■ MATERIAL PROVIDED ■
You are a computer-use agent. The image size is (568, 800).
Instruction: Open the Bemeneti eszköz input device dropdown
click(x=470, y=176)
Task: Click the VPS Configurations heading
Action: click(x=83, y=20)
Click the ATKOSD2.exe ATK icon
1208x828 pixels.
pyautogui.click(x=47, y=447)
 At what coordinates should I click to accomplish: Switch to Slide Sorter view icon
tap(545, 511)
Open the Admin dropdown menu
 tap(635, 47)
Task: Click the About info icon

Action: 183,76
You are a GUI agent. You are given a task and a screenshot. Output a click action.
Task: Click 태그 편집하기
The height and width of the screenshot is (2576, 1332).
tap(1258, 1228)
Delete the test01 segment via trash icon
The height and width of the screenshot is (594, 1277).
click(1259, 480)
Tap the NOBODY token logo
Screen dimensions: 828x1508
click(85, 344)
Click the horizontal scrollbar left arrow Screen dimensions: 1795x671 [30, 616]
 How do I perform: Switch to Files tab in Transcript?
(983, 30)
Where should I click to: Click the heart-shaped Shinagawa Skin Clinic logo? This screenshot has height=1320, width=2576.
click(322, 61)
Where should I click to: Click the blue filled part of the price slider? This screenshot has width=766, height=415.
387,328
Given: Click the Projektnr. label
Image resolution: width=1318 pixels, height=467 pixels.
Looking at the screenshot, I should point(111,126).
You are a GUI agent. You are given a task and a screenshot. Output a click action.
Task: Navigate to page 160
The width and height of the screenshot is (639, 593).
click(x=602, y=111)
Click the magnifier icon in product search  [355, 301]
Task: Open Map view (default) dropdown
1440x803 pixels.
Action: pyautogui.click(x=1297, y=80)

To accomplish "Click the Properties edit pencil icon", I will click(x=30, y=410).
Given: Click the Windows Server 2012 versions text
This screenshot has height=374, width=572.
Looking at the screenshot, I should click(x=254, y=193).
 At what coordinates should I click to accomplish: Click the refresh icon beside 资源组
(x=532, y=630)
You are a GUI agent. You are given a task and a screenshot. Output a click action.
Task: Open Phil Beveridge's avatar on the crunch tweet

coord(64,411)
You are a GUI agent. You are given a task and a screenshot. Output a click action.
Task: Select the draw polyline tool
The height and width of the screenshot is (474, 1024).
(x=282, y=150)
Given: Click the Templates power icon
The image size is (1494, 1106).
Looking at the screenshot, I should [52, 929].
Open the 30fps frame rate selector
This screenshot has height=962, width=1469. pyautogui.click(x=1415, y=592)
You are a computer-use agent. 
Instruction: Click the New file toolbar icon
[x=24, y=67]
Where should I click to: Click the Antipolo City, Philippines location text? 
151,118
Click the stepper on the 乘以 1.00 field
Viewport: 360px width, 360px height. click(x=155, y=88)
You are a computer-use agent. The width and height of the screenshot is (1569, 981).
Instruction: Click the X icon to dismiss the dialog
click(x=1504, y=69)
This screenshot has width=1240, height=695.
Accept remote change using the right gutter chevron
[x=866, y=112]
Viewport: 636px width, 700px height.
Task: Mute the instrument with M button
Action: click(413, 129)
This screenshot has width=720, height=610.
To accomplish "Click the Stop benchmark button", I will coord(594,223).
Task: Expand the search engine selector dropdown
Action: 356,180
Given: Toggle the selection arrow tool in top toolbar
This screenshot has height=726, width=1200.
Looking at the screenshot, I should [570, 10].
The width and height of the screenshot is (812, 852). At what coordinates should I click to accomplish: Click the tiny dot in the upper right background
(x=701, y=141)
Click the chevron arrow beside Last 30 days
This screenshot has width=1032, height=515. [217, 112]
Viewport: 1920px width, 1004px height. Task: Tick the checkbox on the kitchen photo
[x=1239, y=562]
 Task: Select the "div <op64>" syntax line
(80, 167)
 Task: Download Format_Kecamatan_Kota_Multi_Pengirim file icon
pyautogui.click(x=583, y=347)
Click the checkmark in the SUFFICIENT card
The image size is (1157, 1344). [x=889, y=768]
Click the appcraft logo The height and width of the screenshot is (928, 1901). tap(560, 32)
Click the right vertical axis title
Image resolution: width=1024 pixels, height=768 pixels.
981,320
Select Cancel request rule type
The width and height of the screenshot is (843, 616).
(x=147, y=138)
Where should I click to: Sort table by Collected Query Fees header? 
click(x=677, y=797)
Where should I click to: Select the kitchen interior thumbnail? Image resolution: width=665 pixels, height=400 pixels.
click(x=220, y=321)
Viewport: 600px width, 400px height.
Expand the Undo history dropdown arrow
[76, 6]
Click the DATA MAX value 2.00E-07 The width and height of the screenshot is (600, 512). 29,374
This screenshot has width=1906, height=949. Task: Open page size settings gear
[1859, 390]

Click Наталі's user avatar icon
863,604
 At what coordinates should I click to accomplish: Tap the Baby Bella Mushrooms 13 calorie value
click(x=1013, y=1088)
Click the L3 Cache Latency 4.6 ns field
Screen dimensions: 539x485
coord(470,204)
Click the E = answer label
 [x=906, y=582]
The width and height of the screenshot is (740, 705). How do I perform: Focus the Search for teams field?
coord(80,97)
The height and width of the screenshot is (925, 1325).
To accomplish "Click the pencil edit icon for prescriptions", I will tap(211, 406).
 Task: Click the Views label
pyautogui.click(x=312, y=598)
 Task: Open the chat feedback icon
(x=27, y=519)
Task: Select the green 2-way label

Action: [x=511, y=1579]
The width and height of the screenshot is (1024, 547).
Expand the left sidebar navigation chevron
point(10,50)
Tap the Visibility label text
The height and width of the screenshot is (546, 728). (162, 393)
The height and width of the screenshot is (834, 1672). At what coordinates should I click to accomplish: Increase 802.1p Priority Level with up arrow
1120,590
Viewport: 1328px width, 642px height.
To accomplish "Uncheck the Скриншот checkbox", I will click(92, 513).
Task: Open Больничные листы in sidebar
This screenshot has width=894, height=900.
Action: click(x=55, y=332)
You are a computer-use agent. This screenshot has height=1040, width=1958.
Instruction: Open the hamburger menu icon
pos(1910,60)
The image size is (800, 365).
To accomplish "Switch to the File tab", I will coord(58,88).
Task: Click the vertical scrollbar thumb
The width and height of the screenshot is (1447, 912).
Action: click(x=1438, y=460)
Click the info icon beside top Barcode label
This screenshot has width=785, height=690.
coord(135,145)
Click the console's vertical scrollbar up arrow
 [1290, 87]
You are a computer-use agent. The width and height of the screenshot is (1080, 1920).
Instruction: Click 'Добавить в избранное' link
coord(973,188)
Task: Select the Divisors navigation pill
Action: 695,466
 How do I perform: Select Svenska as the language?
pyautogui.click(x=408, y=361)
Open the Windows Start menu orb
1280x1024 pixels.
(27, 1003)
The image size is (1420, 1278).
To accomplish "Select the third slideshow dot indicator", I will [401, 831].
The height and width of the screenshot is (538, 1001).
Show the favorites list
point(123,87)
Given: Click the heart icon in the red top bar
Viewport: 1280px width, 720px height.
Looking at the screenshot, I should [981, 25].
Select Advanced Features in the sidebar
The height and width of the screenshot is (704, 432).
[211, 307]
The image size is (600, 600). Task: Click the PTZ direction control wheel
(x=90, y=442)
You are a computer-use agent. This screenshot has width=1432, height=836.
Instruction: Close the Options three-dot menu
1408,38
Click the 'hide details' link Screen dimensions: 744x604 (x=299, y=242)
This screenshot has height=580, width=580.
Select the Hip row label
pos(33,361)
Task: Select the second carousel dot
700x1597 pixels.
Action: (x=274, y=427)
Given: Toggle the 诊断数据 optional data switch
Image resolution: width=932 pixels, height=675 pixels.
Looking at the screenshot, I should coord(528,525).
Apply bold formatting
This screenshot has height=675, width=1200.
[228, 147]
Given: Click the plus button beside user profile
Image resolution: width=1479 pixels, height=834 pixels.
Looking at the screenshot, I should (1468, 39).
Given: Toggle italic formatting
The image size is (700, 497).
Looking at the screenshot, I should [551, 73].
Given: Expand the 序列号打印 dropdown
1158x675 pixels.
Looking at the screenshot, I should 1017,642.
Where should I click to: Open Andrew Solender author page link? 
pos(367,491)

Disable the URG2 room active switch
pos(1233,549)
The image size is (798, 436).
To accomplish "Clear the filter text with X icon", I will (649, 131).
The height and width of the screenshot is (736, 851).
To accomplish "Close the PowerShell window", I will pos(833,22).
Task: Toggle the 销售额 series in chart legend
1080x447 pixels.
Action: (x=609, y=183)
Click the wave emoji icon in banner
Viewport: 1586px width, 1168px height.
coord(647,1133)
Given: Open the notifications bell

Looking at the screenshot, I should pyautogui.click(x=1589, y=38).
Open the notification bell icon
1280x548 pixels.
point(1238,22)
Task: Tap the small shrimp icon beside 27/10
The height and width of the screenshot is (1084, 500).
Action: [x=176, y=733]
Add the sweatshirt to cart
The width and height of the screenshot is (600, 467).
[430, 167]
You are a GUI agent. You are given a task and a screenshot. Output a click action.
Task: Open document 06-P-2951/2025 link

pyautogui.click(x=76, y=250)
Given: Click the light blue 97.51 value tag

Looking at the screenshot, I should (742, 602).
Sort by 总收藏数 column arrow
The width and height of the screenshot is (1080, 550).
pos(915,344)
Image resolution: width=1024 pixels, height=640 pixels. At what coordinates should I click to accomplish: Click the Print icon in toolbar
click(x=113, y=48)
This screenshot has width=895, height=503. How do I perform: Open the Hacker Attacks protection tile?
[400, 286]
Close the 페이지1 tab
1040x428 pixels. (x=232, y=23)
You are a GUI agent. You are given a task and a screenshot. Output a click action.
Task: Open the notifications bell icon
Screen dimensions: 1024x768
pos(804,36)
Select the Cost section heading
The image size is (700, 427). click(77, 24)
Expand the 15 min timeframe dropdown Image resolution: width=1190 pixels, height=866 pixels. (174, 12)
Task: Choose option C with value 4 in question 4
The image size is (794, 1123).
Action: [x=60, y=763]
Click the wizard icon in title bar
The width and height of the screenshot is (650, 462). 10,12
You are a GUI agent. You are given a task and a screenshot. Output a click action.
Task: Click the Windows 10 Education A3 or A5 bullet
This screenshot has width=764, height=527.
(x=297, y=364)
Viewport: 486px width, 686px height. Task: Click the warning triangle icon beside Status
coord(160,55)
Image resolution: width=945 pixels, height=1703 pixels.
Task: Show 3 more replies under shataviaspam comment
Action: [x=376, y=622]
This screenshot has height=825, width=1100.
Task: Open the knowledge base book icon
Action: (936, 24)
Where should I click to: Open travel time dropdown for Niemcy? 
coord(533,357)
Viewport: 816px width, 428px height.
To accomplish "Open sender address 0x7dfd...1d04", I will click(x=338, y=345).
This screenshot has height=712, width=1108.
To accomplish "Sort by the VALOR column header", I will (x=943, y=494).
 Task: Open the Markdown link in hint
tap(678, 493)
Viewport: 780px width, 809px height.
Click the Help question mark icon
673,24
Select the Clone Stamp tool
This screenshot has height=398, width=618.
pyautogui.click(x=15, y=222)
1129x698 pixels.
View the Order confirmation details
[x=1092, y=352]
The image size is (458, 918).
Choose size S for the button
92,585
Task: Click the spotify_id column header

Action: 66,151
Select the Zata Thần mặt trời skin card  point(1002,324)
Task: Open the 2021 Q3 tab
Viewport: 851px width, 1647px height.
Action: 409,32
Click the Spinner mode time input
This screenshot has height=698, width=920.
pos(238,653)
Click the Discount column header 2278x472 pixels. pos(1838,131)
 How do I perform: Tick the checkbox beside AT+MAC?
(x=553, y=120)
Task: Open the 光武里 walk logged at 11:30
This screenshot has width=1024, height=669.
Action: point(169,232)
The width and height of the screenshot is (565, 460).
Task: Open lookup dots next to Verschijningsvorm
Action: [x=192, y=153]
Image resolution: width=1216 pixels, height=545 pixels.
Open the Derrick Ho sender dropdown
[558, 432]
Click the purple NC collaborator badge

■ WORK REQUIRED ■
Copy every line in the listing above where the string "computer" turns up.

■ RESULT OF THE TASK ■
You are a computer-use agent. The image size is (568, 800).
You are a computer-use agent. 
You are a computer-use agent. The width and height of the screenshot is (1569, 981).
You are a computer-use agent. This screenshot has height=1040, width=1958.
You are a computer-use agent. The width and height of the screenshot is (1080, 1920).
You are a computer-use agent. This screenshot has width=1432, height=836.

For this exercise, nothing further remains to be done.